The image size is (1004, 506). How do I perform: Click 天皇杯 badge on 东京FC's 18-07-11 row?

---

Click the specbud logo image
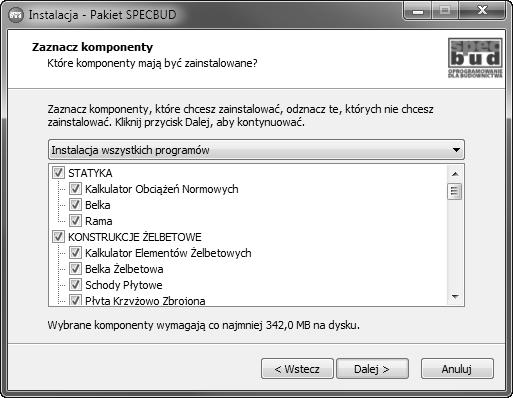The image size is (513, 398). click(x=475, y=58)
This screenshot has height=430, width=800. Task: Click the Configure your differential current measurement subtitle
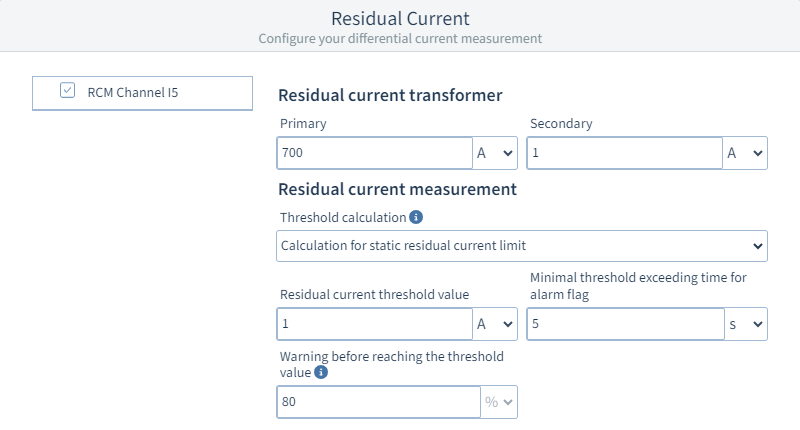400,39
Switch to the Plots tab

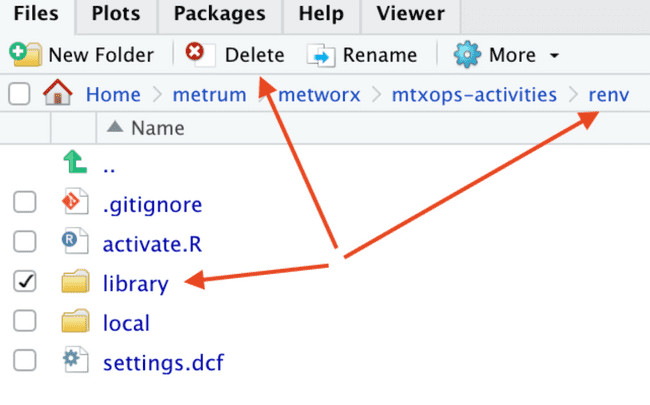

--- ASSIGNMENT ---
Copy exactly, without pictures, the lines above from the one with "This screenshot has" down to the one with "Switch to the Plots tab", inclusive.

--- YOUR RESPONSE ---
This screenshot has height=430, width=800. Task: Click the Configure your differential current measurement subtitle
400,39
Switch to the Plots tab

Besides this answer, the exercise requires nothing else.